═══ Entries provided ═══

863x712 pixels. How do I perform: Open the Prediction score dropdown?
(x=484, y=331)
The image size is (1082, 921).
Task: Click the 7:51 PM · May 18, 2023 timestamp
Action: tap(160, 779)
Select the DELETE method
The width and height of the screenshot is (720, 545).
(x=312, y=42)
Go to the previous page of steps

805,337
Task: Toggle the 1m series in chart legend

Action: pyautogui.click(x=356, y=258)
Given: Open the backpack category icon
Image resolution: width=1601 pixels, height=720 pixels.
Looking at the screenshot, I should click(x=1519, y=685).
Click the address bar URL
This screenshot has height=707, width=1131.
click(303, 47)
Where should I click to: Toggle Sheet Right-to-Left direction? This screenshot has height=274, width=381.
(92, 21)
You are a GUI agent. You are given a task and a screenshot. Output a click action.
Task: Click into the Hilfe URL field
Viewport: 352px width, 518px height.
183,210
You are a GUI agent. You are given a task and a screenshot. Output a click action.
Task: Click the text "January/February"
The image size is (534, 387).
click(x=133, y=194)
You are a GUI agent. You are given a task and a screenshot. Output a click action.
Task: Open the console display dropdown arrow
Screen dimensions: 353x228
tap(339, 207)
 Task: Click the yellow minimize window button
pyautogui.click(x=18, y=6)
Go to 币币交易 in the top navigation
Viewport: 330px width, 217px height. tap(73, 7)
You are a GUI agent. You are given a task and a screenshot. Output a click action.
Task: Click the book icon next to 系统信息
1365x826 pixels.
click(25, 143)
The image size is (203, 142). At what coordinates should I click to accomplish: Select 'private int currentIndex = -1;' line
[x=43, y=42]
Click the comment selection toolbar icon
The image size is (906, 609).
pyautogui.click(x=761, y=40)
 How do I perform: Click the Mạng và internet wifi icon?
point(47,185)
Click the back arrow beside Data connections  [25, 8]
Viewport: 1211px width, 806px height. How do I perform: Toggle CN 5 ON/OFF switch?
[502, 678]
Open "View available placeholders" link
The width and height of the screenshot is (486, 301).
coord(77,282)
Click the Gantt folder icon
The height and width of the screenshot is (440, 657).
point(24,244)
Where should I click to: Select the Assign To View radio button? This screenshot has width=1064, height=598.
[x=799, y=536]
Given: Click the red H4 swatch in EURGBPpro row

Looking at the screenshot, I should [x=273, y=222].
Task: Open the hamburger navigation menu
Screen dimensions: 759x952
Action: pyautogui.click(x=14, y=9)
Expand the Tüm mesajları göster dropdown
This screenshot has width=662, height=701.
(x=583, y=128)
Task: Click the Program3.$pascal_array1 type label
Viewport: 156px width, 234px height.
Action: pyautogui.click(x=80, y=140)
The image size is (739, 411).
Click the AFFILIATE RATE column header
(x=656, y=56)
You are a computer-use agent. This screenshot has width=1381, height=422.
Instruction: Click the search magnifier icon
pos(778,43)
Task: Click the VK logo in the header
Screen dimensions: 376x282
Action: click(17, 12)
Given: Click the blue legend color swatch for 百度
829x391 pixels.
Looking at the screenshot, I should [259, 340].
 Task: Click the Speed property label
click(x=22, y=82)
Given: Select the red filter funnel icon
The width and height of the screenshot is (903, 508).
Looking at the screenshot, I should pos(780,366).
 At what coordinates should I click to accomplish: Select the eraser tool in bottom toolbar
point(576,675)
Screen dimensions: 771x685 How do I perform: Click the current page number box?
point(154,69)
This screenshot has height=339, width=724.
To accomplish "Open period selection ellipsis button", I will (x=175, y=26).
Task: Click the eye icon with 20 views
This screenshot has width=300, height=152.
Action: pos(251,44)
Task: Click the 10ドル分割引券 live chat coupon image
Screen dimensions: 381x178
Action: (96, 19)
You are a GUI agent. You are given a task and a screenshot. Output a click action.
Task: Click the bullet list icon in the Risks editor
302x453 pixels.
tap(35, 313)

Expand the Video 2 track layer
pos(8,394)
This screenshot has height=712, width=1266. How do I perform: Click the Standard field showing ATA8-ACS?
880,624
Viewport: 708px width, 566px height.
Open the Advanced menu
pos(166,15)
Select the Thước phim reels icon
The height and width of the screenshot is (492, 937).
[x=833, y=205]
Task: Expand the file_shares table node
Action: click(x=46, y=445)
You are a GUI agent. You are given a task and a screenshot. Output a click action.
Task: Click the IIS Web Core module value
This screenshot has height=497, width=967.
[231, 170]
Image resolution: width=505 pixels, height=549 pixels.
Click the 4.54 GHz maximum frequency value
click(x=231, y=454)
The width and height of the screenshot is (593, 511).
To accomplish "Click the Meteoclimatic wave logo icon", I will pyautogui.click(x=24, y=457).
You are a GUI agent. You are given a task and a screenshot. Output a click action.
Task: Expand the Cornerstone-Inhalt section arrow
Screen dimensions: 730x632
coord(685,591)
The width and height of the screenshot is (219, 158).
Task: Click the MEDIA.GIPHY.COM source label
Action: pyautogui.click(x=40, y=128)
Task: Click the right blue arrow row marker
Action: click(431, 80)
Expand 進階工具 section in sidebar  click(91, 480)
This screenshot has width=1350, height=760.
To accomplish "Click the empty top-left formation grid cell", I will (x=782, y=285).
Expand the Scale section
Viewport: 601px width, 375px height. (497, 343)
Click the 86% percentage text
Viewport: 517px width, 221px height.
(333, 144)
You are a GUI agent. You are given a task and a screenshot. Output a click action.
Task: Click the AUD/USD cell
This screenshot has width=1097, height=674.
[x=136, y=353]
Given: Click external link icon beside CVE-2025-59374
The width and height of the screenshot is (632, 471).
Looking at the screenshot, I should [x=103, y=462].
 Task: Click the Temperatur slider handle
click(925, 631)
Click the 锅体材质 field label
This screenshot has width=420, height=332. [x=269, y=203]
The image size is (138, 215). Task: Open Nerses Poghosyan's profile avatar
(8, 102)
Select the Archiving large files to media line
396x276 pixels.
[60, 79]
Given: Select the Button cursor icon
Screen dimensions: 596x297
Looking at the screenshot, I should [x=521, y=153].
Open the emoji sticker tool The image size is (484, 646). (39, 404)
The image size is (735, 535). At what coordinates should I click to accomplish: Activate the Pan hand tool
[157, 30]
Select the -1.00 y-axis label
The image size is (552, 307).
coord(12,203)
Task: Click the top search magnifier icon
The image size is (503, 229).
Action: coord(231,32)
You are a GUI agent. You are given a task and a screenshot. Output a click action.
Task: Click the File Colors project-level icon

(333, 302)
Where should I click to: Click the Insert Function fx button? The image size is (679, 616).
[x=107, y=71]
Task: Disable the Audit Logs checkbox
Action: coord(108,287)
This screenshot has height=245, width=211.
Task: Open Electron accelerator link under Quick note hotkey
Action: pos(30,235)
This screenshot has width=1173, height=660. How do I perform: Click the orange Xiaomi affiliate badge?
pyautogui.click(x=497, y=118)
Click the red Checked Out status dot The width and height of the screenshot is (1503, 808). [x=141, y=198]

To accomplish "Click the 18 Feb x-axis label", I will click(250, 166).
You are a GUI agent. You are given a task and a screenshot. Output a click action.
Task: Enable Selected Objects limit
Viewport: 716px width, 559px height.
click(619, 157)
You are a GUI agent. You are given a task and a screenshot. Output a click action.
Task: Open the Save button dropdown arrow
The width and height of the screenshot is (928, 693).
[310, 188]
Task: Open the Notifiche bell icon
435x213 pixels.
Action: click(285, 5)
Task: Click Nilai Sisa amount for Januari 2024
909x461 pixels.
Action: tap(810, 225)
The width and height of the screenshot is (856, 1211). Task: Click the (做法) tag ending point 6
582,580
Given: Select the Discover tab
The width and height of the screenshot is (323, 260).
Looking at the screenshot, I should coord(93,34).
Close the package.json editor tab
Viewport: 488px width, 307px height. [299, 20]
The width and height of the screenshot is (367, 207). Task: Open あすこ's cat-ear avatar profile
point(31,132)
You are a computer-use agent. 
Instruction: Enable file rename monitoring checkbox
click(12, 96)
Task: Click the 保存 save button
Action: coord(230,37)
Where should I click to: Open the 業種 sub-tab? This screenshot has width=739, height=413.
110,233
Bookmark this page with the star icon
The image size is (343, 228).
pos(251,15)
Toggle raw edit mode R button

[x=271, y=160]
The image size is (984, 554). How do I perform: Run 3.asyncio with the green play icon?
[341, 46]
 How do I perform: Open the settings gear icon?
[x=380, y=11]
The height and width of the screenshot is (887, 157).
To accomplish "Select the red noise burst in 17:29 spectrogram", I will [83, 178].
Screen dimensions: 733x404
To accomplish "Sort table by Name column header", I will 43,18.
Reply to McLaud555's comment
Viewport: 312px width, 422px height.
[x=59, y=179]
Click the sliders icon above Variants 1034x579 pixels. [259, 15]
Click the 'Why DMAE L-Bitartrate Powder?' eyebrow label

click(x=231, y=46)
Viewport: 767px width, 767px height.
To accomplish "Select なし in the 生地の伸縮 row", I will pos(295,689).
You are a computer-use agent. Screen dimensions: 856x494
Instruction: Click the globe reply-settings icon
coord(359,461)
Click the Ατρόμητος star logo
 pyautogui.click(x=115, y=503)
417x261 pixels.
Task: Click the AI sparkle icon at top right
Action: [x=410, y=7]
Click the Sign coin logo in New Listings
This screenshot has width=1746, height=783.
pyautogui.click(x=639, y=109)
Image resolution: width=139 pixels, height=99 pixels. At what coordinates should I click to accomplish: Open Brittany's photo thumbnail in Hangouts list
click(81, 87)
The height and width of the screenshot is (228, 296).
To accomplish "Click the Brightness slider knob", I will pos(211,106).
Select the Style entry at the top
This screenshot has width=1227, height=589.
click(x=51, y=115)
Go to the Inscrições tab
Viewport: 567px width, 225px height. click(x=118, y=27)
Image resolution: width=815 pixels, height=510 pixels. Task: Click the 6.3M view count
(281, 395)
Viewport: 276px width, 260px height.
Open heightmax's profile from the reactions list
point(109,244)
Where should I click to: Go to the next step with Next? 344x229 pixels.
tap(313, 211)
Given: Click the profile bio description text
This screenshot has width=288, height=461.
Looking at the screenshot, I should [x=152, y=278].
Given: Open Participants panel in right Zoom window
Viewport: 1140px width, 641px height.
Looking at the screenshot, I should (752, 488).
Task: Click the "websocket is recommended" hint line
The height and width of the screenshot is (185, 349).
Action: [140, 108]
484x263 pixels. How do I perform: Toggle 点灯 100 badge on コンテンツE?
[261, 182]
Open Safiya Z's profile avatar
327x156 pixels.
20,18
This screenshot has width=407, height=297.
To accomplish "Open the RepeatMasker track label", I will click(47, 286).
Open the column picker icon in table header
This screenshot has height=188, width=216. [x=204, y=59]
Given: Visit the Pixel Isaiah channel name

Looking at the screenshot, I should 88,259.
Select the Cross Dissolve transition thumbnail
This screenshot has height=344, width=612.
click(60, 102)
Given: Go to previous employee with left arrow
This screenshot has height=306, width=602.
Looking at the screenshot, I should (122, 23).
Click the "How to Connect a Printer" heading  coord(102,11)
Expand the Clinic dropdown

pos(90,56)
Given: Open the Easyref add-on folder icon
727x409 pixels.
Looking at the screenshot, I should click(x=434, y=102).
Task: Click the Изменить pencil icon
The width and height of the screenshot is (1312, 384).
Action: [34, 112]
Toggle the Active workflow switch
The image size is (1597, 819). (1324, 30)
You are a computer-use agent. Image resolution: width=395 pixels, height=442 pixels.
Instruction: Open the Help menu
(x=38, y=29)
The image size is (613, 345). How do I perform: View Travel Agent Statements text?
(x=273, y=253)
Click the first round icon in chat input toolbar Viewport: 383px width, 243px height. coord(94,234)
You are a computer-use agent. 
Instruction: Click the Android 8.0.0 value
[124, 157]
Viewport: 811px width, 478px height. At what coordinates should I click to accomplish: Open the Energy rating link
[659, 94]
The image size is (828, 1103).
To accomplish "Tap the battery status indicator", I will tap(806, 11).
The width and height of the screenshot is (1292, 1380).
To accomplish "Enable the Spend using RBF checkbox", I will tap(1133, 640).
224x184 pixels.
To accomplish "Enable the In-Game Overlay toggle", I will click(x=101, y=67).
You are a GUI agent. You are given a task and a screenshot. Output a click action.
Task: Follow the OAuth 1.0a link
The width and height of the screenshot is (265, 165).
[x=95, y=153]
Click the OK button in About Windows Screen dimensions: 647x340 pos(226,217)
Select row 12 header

═══

*Exercise brief:* Please copy every line of the material that contains the word "beside".

*Result of this task:*
Click the back arrow beside Data connections  [25, 8]
Given: Click external link icon beside CVE-2025-59374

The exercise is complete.